Courtesy of Stage Wombat Collective
Since Jordan Knitzer (Communication ‘20) and Alec Steinhorn (Communication ‘20) graduated, their careers have veered in an unexpected direction with the start of their band, Stage Wombat Collective.
Knitzer and Steinhorn met their freshman year as songwriters for the Waa-Mu Show. The duo used to focus on writing for musical theatre, which they both wanted to pursue after graduation.
When the pandemic hit, Knitzer and Steinhorn focused on a “lifelong dream” of starting a band, Knitzer said.
Stage Wombat Collective consists of Knitzer on guitar and vocals, alongside vocalist and pianist Steinhorn, and their bandmates Will Finnegan (McCormick ‘19) on the guitar, Jared Decker (Bienen ‘18) on the drums, and Rae Goldman on the bass. The group will release their first 6-song EP next Friday, March 12.
While their music is mainly in the realm of indie rock, the band also tries to incorporate funk and folk sounds. They work with traditional musical theatre elements by writing lyrics that serve a narrative function.
Last month, Stage Wombat Collective released their first single, “Clown Wolf.”
“(The song is about) being the entertainment for other people and hoping they’re having a good time at the expense of you taking care of yourself,” Knitzer said. “And how we love being the entertainers, and we love putting on the show, so there is a bittersweet tone to it.”
Steinborn described the production of “Clown Wolf” and the band’s other song “Self-Drawn Circle” as a “humongous learning experience.” There were numerous creative decisions to make, some of which Steinhorn and Knitzer said they had never faced before. These included figuring out which instruments to incorporate, and at what volume.

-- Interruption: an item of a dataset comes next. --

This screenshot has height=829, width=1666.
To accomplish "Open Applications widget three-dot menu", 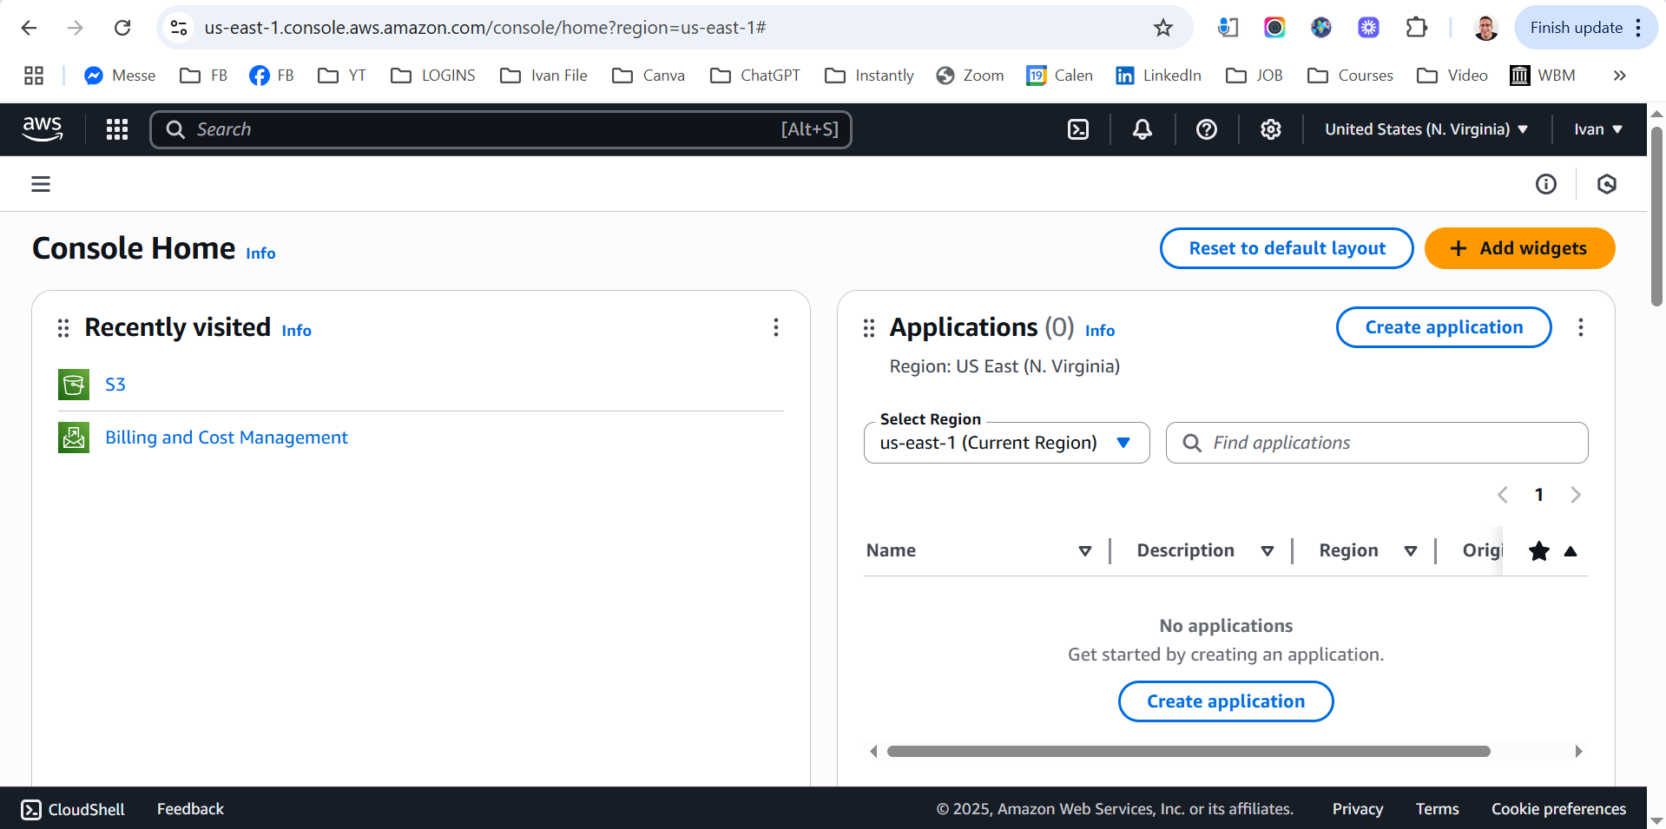I will tap(1580, 327).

Despite not being able to practice in-person all together, the band showed strong chemistry and eagerness to work together. Decker said playing in the band is “a combination of trust and mutual respect.”

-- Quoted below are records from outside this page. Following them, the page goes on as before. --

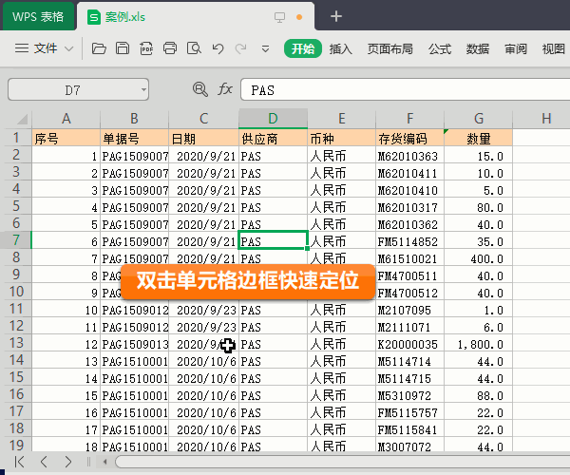Screen dimensions: 570x475
Task: Open Print Preview from toolbar
Action: (x=194, y=48)
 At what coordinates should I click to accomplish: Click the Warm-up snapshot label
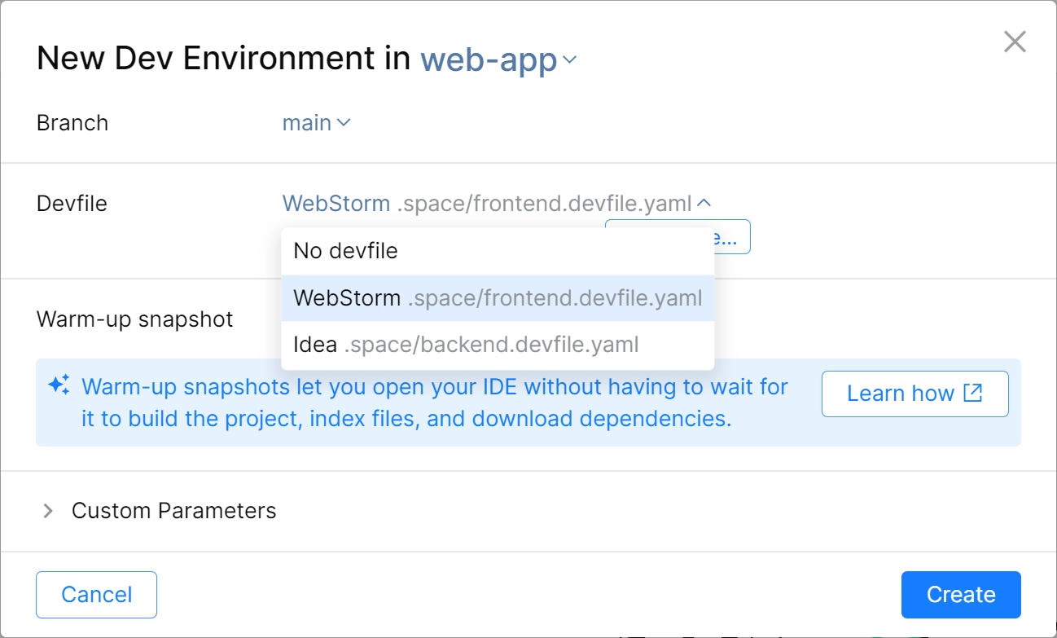click(x=135, y=319)
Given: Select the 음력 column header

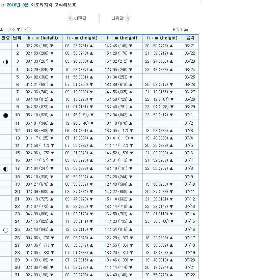Looking at the screenshot, I should pos(190,38).
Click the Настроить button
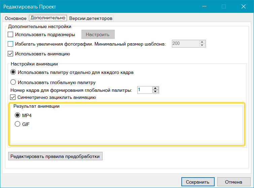 pyautogui.click(x=98, y=34)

Decker said he especially enjoys the process of working with his bandmates to turn each member’s ideas into music.
“They either had an idea and we could interpret it, or they trusted us to fill in the gaps,” Decker said. “That is a really rewarding part of playing in the band.”
Knitzer, who is on guitar and vocals, said the band has a very comfortable and relaxed work environment, allowing the space to be a “happy place” for him to create.
The members of Stage Wombat Collective said they hope their future will include new and exciting opportunities, like collaborators and a national tour. They also plan to continue to explore different styles of music.
“Seeing what we can get that is exactly, specifically, and uniquely us, that’s what I’m most excited about going forward,” Steinhorn said.